We watched anxiously the rapid bounds of the graceful little animals which we had just disturbed, as they were fast making their way into the wood.
"Is l'Encuerado asleep?" I cried, with vexation.
My question was answered by two shot-reports in succession, and almost immediately Gringalet, l'Encuerado, and Lucien emerged from the forest. After searching about for a few minutes, the boy raised up his arm and showed us two squirrels he was holding. We now hastened our steps; the Indian had taken possession of the game, and was moving on towards our bivouac, while Lucien ran to meet us.

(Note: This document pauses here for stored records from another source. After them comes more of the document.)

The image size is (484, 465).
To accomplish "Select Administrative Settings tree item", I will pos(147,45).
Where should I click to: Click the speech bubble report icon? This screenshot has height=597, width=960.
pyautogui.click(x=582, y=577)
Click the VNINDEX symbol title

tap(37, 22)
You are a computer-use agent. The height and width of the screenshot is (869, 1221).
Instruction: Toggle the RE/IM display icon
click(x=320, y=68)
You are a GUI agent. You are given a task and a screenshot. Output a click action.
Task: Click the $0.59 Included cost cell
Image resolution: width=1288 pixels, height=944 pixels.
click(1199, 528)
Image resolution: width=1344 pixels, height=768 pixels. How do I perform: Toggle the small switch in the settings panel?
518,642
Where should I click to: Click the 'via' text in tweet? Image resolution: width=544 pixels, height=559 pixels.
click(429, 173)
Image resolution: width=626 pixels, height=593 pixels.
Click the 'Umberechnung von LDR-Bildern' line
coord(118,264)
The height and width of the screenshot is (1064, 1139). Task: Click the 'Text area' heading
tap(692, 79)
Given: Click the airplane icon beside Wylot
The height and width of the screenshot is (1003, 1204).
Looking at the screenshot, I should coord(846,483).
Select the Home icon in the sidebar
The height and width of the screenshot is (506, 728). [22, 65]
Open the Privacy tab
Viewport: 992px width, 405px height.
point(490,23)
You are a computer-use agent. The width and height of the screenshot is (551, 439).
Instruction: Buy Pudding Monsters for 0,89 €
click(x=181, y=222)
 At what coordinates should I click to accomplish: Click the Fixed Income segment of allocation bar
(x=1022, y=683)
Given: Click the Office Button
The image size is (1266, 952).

"Papa, papa!" he cried, all out of breath, "my gun killed one of the squirrels. Oh! M. Sumichrast, you shall see it; it is gray, with a tail like a plume."
"But was it really you that shot?" I asked.
"Oh yes! I shot, but l'Encuerado held my gun; we aimed into the middle of them, for there were a great many. If you could only have seen how they jumped! The one I hit climbed up on the tree close by; but it soon fell as dead as a stone. L'Encuerado says that it hadn't time to suffer much pain."
The poor child was making his début as a sportsman, and his heart seemed rather full, although he was very proud of this first proof of his skill. Sumichrast was the first to congratulate him. As for me, although I was well aware of the Indian's prudence, I made up my mind, if only for the sake of economizing our powder, both to blame him and also to caution him against his desire of letting the boy shoot.
"Come," said I to Lucien, who was hugging his gun against his chest, "you must be our leader in finding our way back to our encampment. You marked out the road, so mind you don't mislead us."
Our young guide led us back to our starting-point with far more self-possession than I expected.
"A child's attention is always being drawn away," observed Sumichrast to me. "How do you explain Lucien's having followed the trail so readily?"